BMKG Yogyakarta memberikan sekolah lapang iklim operasional kepada petani

Petani milenial harus mampu membaca dan memahami iklim supaya dapat meningkatkan produktivitas hasil panen dan harga jual hasil panen tinggi. (Foto ANTARA/Sutarmi)

Gunung Kidul (ANTARA) - Badan Meteorologi, Klimatologi dan Geofisika Yogyakarta memberikan sekolah lapang iklim operasional kepada petani di Kabupaten Gunung Kidul, Daerah Istimewa Yogyakarta, dalam rangka meningkatkan produktivitas hasil panen.

Kepala Stasiun Klimatologi (Staklim) BMKG Yogyakarta Reni Kraningtyas di Gunung Kidul, Selasa, mengatakan pada 2020, BMKG Yogyakarta memberikan pendampingan kepada petani soal Sekolah Lapang Iklim Operasional (SLIO) dengan harapan ada peningkatan produktivitas hasil panen setelah pelaksanaan SLIO tersebut.

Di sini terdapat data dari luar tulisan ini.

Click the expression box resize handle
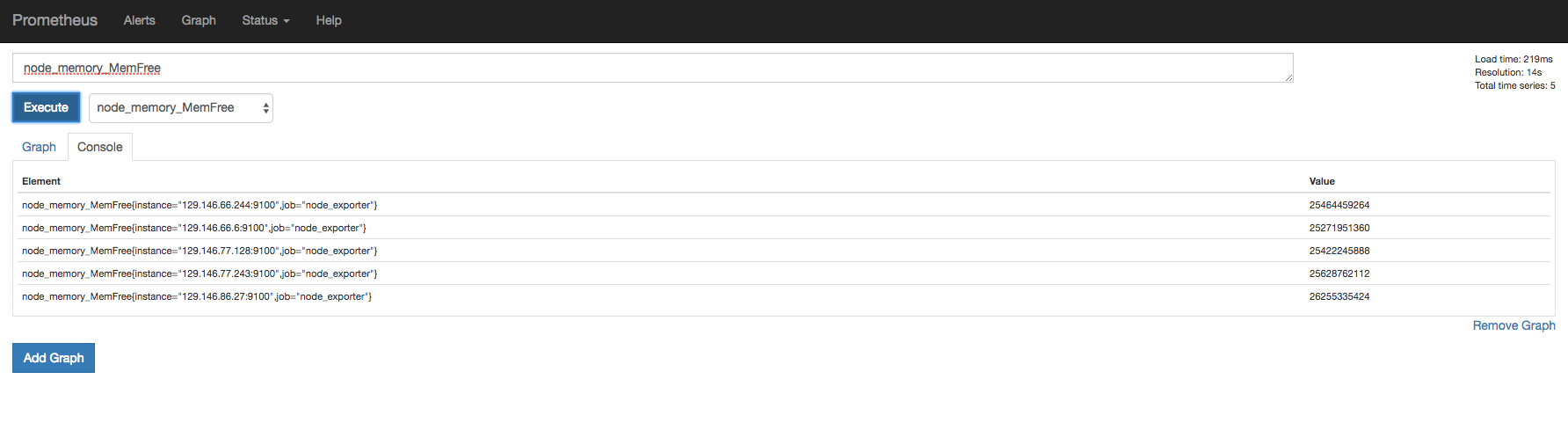This screenshot has width=1568, height=423. coord(1289,78)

"Berdasarkan hasil pendampingan, ada tiga kecamatan/kapanewon dengan peningkatan produktivitas hasil panen yang tinggi setelah petani mengikuti SLIO, yakni Kapanewon/Kecamatan Rongkop, Ponjong, dan Gedangsari," kata Reni Kraningtyaas.

Ia mengatakan di Kapanewon Rongkop, ada peningkatan hasil panen terhadap ubi kayu basah yang jadi komoditas di sana. Peningkatannya mencapai 30 persen dibanding tahun lalu. Selanjutnya, di Gedangsari, ada peningkatan sebesar 19 persen untuk panen kacang tanah wose. Terakhir, petani di Ponjong mengalami peningkatan 6,6 persen untuk panen padi gabah kering.

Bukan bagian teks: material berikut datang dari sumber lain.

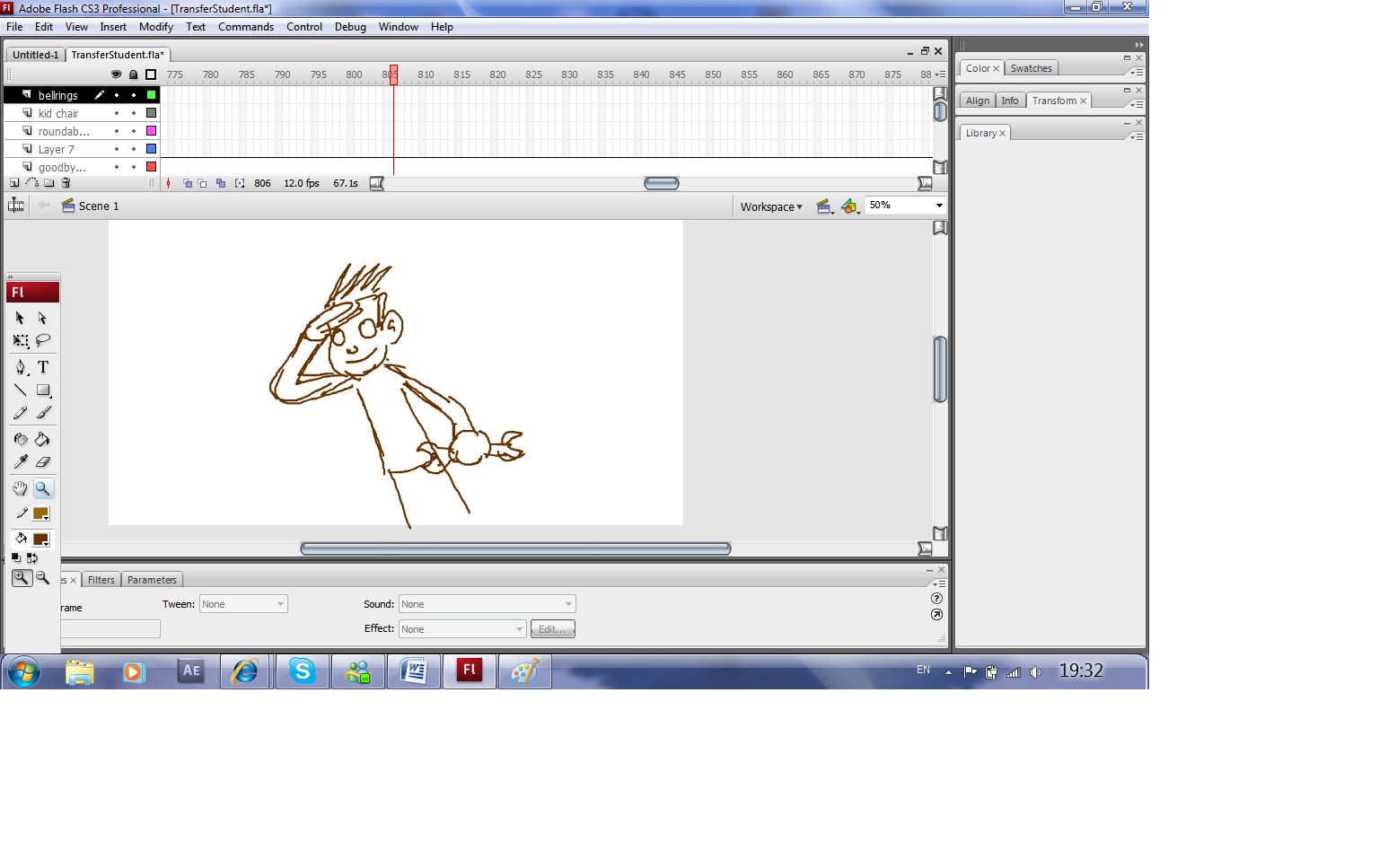
Task: Hide the kid chair layer
Action: coord(117,114)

"Peningkatan hasil panen juga diikuti dengan peningkatan pemahaman petani soal iklim, yaitu berkisar antara 20 hingga 35 persen," katanyaa.

Reni mengatakan kegiatan SLIO di Gunungkidul sudah mulai dilakukan sejak pertengahan Agustus hingga akhir September 2020 lalu. Jumlah pertemuan bervariasi antara dua hingga tiga kali.

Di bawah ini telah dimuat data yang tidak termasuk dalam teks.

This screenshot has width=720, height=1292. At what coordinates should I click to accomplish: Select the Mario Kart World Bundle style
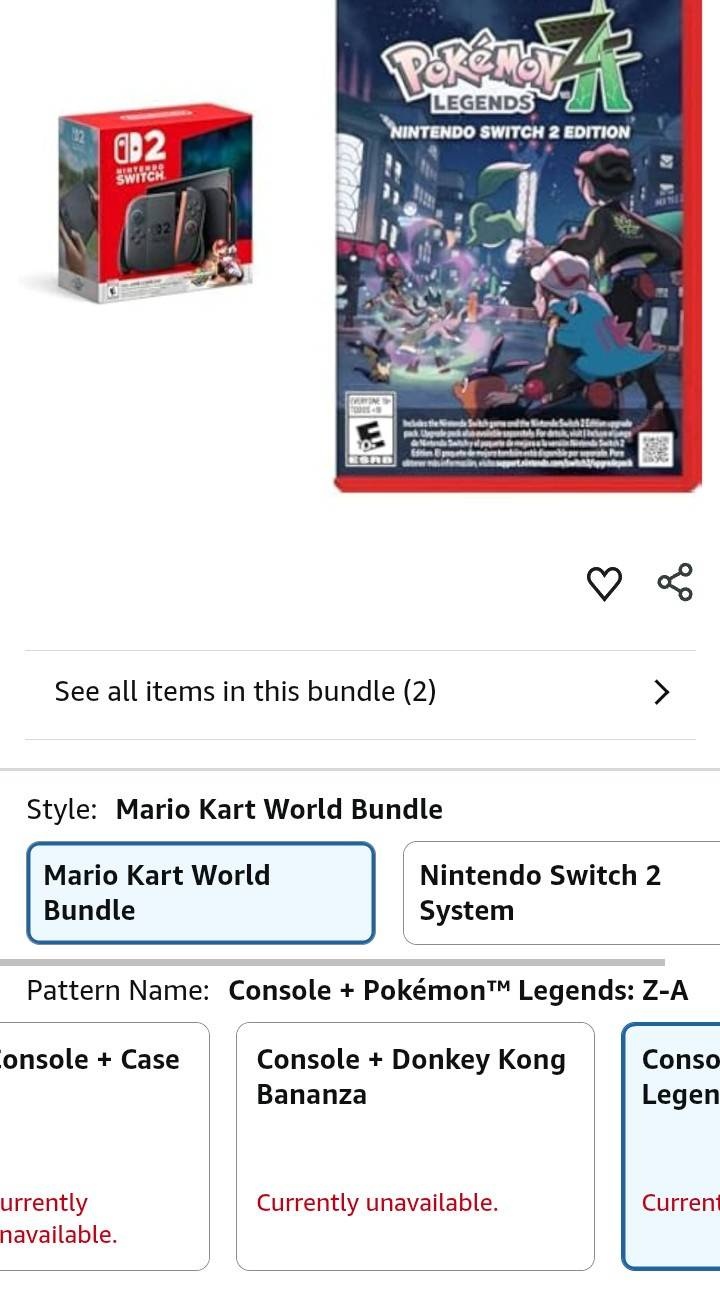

Selama kegiatan, ada dua materi pokok yang disampaikan pada para petani yang menjadi peserta. Antara lain pengenalan unsur cuaca atau iklim beserta alat ukurnya, dan pemahaman informasi prakiraan iklim.

"Metode pertemuan ada yang tatap muka dan virtual, menyesuaikan kondisi saat ini dan menerapkan protokol kesehatan," kata Reni.

Sementara itu, Ketua Poktan Sumber Rejeki Buyutan, Ngalang, Sajikan mengakui bahwa pengetahuan tentang kondisi iklim semakin meningkat pasca mengikuti SLIO. Sebelumnya, para petani lebih banyak bergantung pada tradisi ilmu "titen".

"Setelah mengikuti SLIO, petani juga bisa memantau kondisi cuaca lewat aplikasi BMKG, untuk memperkirakan iklim secara lebih rinci," katanya.